Word and element locating data
###

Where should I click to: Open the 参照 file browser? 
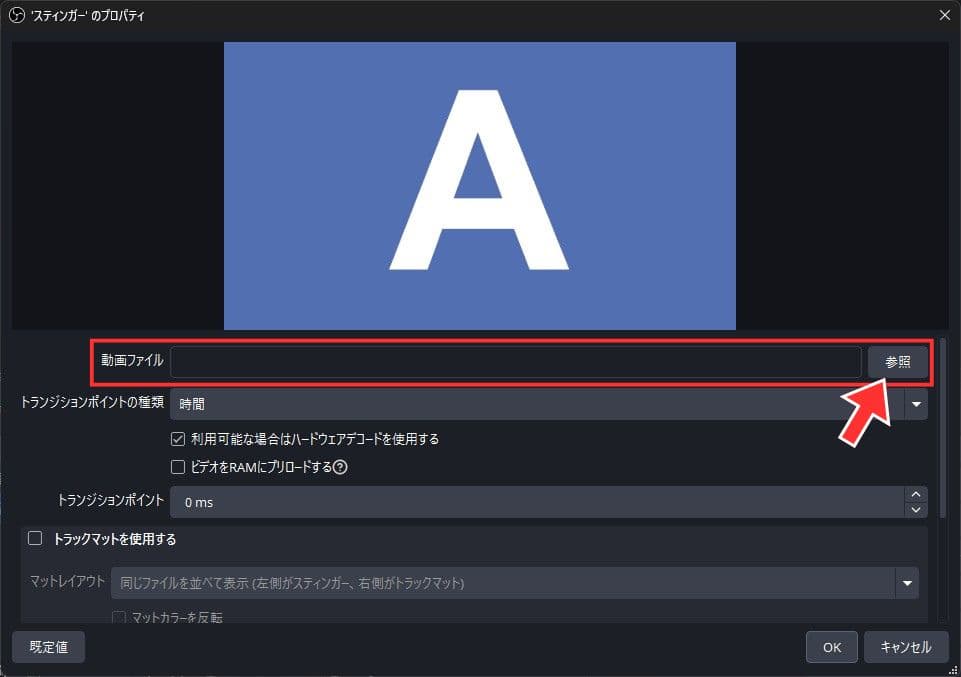coord(897,362)
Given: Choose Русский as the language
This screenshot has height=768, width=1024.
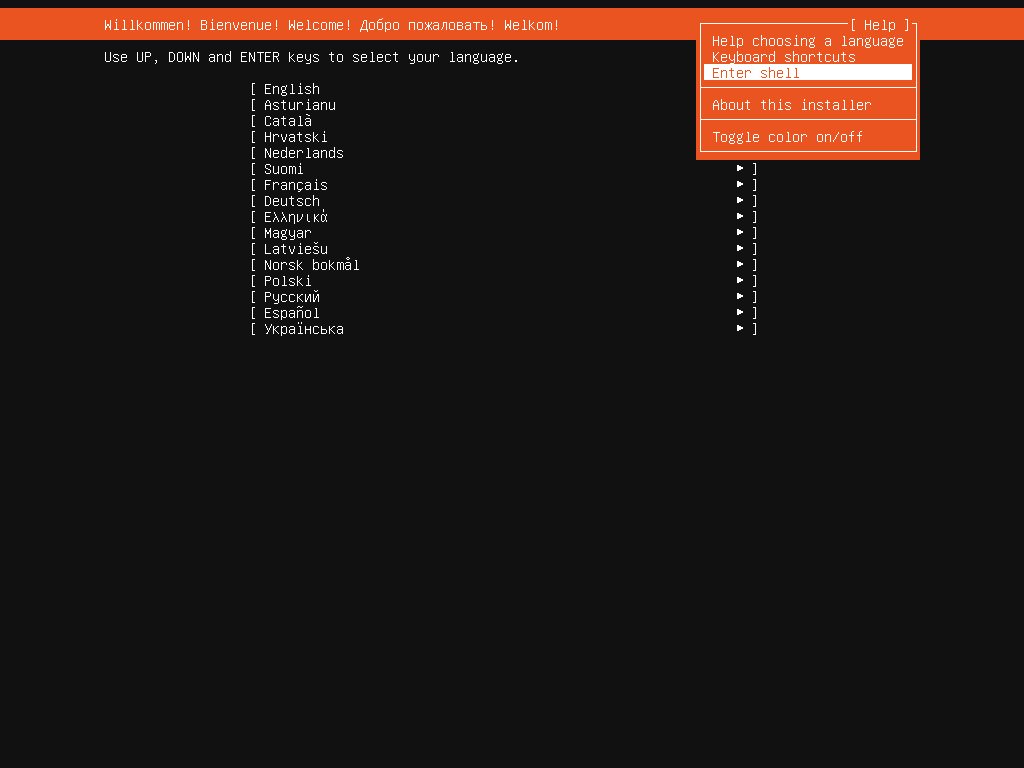Looking at the screenshot, I should (x=292, y=297).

###

Aim of the exercise: Write out all of the entries above again, replacing "language" with "interface language" and keeping everything else the same. Omit the pictures from your version.

Correct answer:
Where should I click to: Open the 参照 file browser? 
coord(897,362)
Given: Choose Русский as the interface language
This screenshot has height=768, width=1024.
Looking at the screenshot, I should (x=292, y=297).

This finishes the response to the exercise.